### Assignment
After locating the line with "Barcos (370, 18)" in the data that follows, return it and every later line exactly, up to and including the line with "ログイン (240, 2440)".

### Given data
══════════

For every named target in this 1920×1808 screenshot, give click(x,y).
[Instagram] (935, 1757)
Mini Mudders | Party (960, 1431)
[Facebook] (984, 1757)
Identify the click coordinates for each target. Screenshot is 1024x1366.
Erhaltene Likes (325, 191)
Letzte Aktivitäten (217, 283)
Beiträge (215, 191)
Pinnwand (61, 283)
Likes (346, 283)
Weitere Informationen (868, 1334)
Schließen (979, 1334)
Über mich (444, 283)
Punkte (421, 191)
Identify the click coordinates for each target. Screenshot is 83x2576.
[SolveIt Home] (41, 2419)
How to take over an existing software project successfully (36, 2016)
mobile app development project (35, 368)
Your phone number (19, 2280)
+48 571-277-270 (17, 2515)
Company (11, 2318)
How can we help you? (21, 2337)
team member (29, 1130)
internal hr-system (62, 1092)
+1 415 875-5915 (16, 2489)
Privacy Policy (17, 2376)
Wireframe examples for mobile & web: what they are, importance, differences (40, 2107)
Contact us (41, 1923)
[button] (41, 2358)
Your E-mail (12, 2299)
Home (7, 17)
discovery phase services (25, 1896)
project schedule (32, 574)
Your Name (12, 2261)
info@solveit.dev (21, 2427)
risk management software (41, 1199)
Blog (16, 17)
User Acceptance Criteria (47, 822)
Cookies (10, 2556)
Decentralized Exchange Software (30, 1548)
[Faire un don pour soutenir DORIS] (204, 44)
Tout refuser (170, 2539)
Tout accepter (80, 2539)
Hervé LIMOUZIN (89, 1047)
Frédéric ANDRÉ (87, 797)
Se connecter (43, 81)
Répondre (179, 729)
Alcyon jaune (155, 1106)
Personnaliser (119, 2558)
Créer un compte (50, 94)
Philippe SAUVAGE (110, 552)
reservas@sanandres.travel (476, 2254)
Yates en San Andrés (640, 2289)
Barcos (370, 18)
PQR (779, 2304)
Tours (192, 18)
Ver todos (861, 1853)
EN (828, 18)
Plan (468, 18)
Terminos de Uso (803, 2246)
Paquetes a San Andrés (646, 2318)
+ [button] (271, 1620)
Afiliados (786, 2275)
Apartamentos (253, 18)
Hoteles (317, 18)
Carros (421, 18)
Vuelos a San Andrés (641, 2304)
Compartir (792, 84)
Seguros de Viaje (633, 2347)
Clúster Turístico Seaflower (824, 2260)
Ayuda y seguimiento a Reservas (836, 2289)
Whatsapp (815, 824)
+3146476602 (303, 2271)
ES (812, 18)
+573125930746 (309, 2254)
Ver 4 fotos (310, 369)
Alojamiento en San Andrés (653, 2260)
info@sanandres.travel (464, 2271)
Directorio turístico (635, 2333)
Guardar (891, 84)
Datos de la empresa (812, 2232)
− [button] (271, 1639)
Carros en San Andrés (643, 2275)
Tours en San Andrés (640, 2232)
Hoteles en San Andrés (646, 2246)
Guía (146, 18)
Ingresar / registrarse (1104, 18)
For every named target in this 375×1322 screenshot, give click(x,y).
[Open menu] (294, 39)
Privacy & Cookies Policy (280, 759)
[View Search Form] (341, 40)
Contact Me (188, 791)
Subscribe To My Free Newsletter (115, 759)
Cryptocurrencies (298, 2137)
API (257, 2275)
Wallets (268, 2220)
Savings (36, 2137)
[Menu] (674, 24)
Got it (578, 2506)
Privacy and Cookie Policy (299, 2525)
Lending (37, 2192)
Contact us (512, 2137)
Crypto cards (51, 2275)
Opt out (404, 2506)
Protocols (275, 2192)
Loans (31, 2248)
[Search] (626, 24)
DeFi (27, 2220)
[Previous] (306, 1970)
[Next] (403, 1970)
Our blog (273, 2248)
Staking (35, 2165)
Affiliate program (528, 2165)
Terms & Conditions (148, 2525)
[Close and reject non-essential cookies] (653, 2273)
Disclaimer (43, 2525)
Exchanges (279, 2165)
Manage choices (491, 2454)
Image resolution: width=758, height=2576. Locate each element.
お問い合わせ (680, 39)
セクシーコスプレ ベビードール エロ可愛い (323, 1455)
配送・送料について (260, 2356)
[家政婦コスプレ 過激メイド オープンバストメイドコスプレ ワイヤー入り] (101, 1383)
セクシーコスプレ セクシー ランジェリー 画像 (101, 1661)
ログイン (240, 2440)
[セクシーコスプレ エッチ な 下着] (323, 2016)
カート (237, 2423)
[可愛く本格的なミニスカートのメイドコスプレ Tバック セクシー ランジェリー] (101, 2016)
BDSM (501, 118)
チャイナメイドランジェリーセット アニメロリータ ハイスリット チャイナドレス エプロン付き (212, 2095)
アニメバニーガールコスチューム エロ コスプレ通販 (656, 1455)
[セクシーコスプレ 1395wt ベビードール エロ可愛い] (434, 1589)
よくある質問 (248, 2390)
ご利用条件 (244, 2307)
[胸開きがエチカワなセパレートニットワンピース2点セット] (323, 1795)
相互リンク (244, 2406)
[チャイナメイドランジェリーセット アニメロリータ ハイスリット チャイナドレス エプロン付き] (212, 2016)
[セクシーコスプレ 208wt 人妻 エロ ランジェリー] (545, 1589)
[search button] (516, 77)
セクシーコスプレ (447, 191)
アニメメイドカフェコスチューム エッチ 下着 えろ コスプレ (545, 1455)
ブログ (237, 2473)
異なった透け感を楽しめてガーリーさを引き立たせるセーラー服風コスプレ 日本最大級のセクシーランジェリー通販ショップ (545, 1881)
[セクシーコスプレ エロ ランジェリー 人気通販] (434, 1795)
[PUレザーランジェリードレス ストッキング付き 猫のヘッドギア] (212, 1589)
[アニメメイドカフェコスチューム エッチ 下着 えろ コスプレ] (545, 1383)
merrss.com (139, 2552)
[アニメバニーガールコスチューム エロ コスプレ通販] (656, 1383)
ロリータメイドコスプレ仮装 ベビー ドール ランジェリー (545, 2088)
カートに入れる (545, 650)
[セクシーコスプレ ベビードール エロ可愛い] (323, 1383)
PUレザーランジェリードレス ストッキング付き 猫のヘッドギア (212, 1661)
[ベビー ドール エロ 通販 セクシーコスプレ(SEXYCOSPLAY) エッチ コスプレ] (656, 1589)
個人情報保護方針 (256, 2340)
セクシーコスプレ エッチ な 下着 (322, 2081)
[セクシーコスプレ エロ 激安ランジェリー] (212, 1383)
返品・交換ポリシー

══════════

### Result of this exercise
Barcos (370, 18)
PQR (779, 2304)
Tours (192, 18)
Ver todos (861, 1853)
EN (828, 18)
Plan (468, 18)
Terminos de Uso (803, 2246)
Paquetes a San Andrés (646, 2318)
+ [button] (271, 1620)
Afiliados (786, 2275)
Apartamentos (253, 18)
Hoteles (317, 18)
Carros (421, 18)
Vuelos a San Andrés (641, 2304)
Compartir (792, 84)
Seguros de Viaje (633, 2347)
Clúster Turístico Seaflower (824, 2260)
Ayuda y seguimiento a Reservas (836, 2289)
Whatsapp (815, 824)
+3146476602 (303, 2271)
ES (812, 18)
+573125930746 (309, 2254)
Ver 4 fotos (310, 369)
Alojamiento en San Andrés (653, 2260)
info@sanandres.travel (464, 2271)
Directorio turístico (635, 2333)
Guardar (891, 84)
Datos de la empresa (812, 2232)
− [button] (271, 1639)
Carros en San Andrés (643, 2275)
Tours en San Andrés (640, 2232)
Hoteles en San Andrés (646, 2246)
Guía (146, 18)
Ingresar / registrarse (1104, 18)
For every named target in this 375×1322 screenshot, give click(x,y).
[Open menu] (294, 39)
Privacy & Cookies Policy (280, 759)
[View Search Form] (341, 40)
Contact Me (188, 791)
Subscribe To My Free Newsletter (115, 759)
Cryptocurrencies (298, 2137)
API (257, 2275)
Wallets (268, 2220)
Savings (36, 2137)
[Menu] (674, 24)
Got it (578, 2506)
Privacy and Cookie Policy (299, 2525)
Lending (37, 2192)
Contact us (512, 2137)
Crypto cards (51, 2275)
Opt out (404, 2506)
Protocols (275, 2192)
Loans (31, 2248)
[Search] (626, 24)
DeFi (27, 2220)
[Previous] (306, 1970)
[Next] (403, 1970)
Our blog (273, 2248)
Staking (35, 2165)
Affiliate program (528, 2165)
Terms & Conditions (148, 2525)
[Close and reject non-essential cookies] (653, 2273)
Disclaimer (43, 2525)
Exchanges (279, 2165)
Manage choices (491, 2454)
Image resolution: width=758, height=2576. Locate each element.
お問い合わせ (680, 39)
セクシーコスプレ ベビードール エロ可愛い (323, 1455)
配送・送料について (260, 2356)
[家政婦コスプレ 過激メイド オープンバストメイドコスプレ ワイヤー入り] (101, 1383)
セクシーコスプレ セクシー ランジェリー 画像 (101, 1661)
ログイン (240, 2440)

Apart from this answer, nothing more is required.